Previous medical bankruptcy research conducted by the same researchers has been widely cited by policy leaders, including President Obama.
The Harvard findings are important and should help motivate Americans who want to see lawmakers create a public insurance option, said Joel Albers, a health economics researcher with the Universal Health Care Action Network Minnesota -- a group that advocates for a single-payer health care system.
"If we're going to really get a genuine Medicare For All option it's really going to have to come from the populace," Albers said. "People have to really speak out on this and have a voice on it, and just be an active participant in making that come about."
The insurance industry says the study findings don't tell the whole story, however. Eileen Smith, with the Minnesota Council of Health Plans, said the bankruptcy study places the blame on private health insurance when the main problem is the rising cost of care.

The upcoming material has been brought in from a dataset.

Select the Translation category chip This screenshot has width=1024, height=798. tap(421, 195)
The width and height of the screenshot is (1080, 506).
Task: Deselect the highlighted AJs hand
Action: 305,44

"Health care costs are going to continue to go up regardless of what kind of funding mechanism is in place, whether it's private health insurance or in other parts of the world where you see more government support," Smith said. "We need sustainable coverage for all, and to do that we all need to work on slowing the rising costs to have a long-term solution."
The Harvard study analyzed bankruptcy cases from all 50 states. But researchers did not calculate the percentage of medical bankruptcies among individual states. So it's possible that great variation exists from state to state relative to whether medical costs contributed to the bankruptcies.
For example, Minnesota had 15,473 consumer bankruptcies last year. But it's not known if the study's findings mirror what's happening in Minnesota.
The research is published in the online edition of the American Journal of Medicine. It was paid for by a grant from the Robert Wood Johnson Foundation.